Exercise description: Transcribe exactly, and only, the lines from the one containing "Where should I" through the end of the entries below, leaving the pictures out.

Input records section start

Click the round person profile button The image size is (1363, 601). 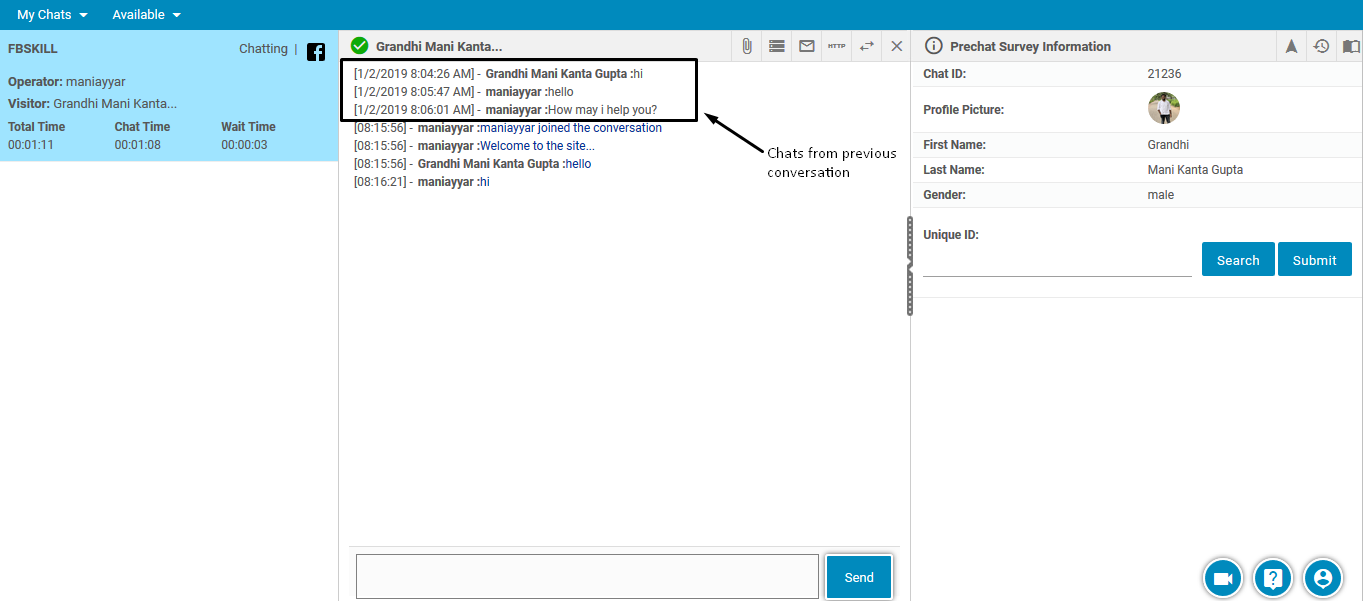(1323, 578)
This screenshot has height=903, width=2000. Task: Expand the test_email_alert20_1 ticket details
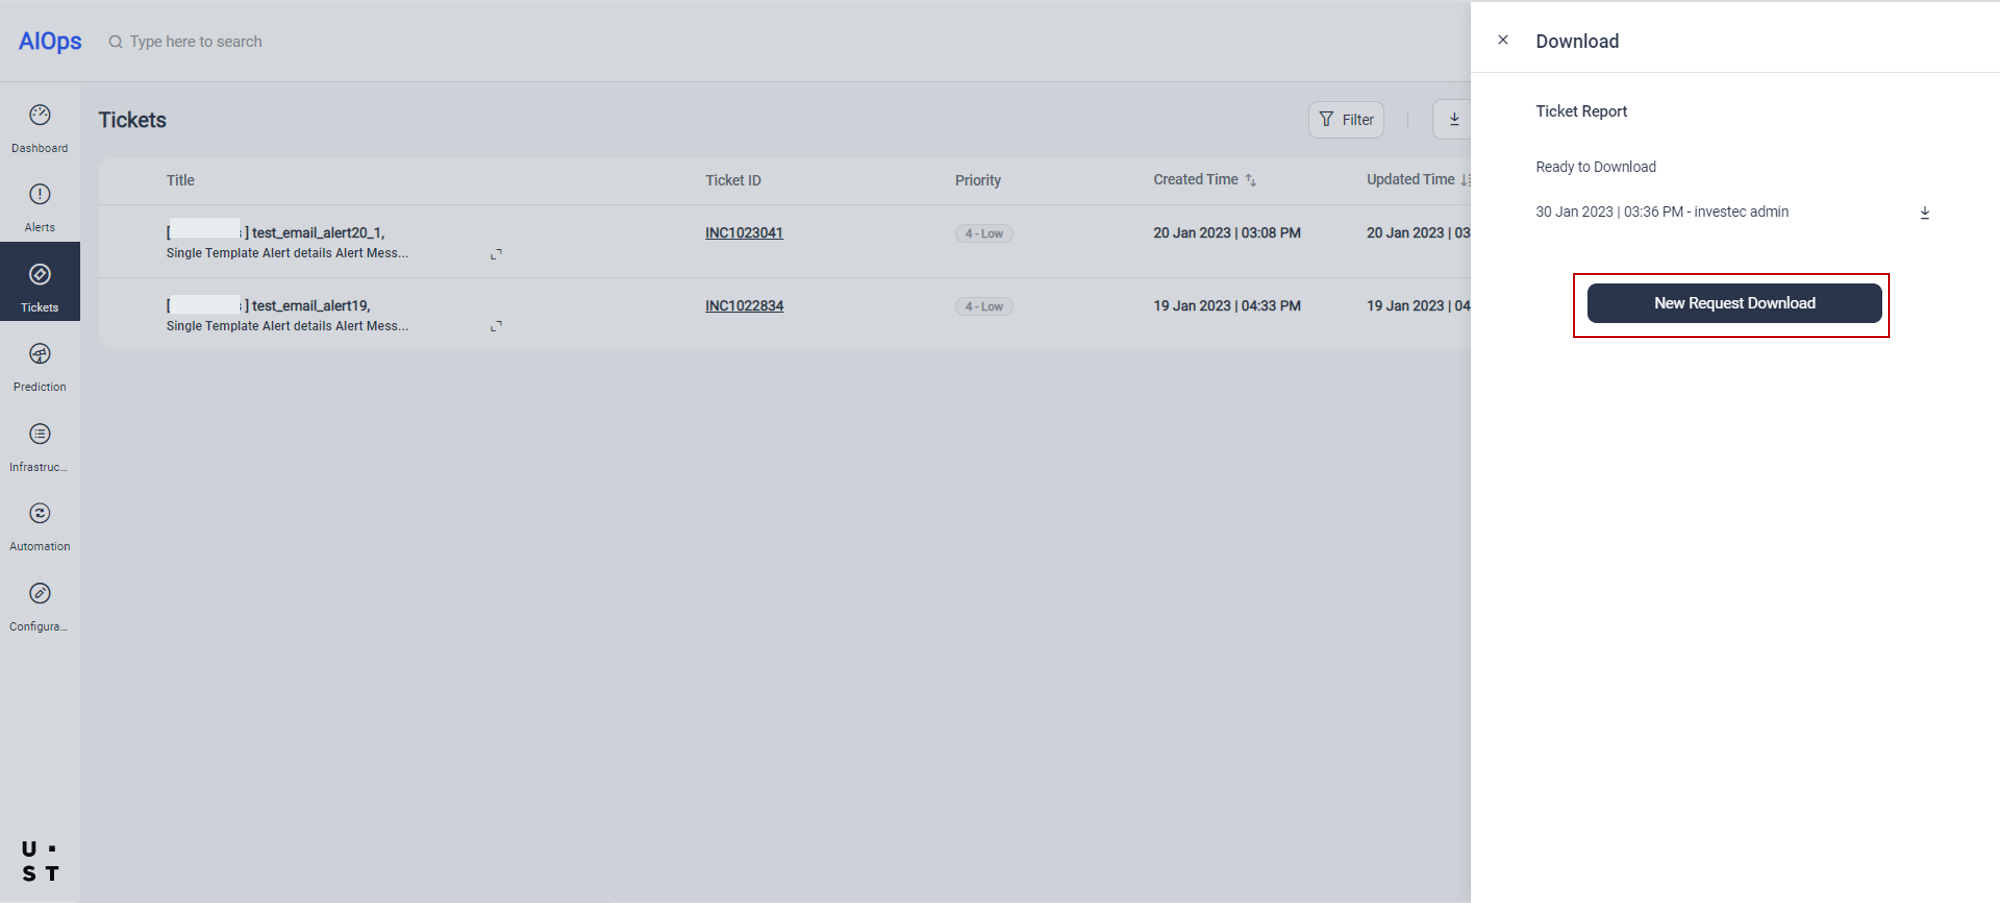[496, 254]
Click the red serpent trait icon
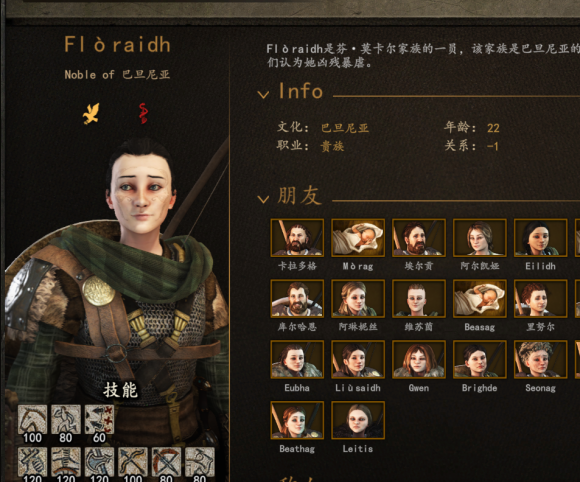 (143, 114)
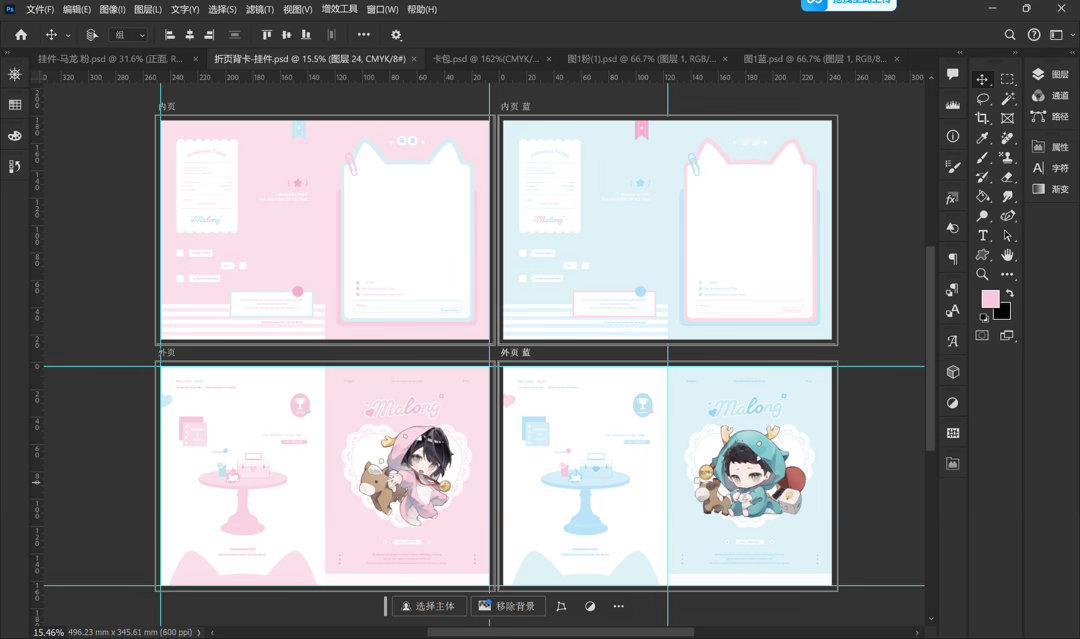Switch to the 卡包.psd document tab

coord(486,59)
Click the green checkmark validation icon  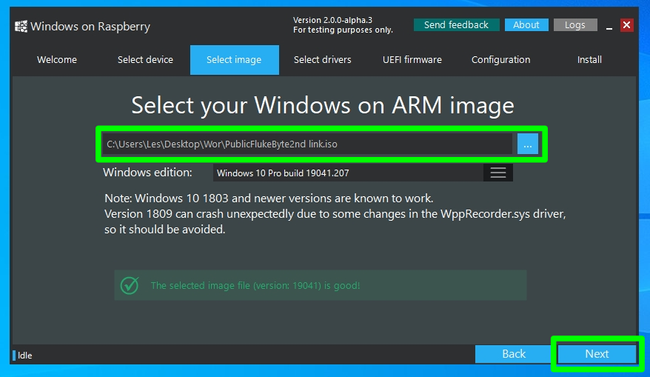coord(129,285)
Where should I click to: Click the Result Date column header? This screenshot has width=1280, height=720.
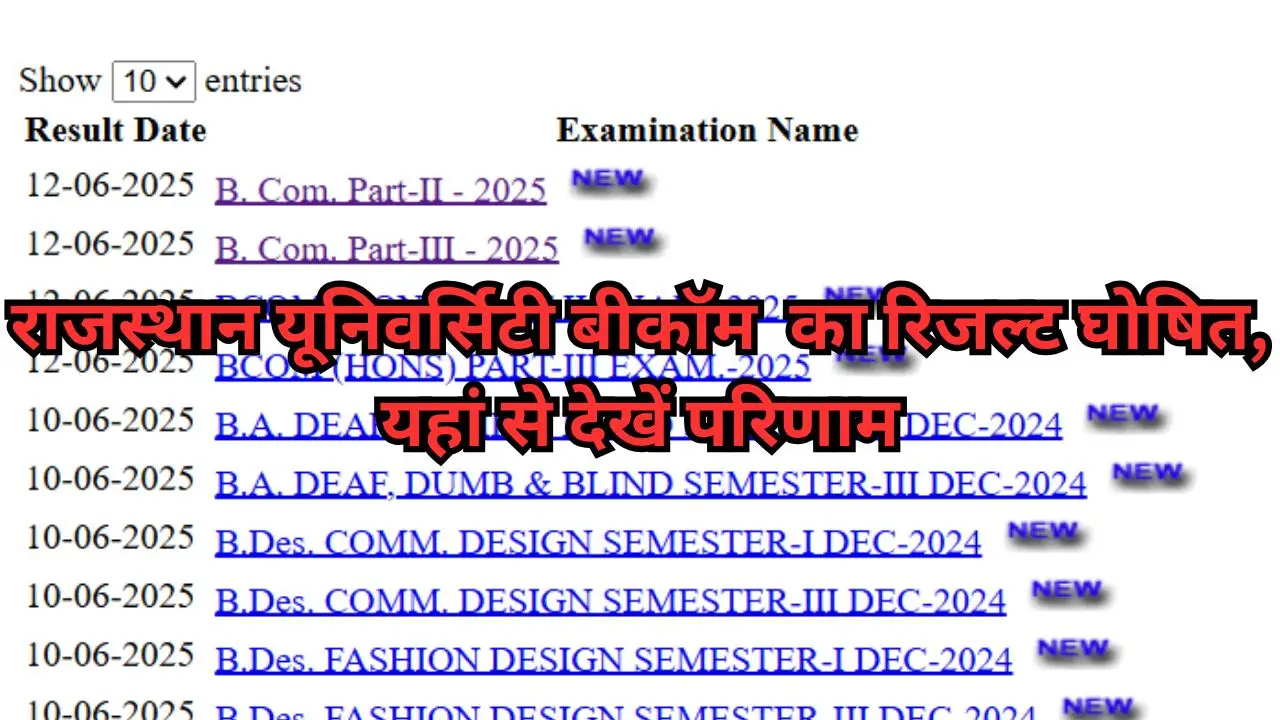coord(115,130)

Input records section end

Answer box:
Where should I click to: Click the Result Date column header? This screenshot has width=1280, height=720.
coord(115,130)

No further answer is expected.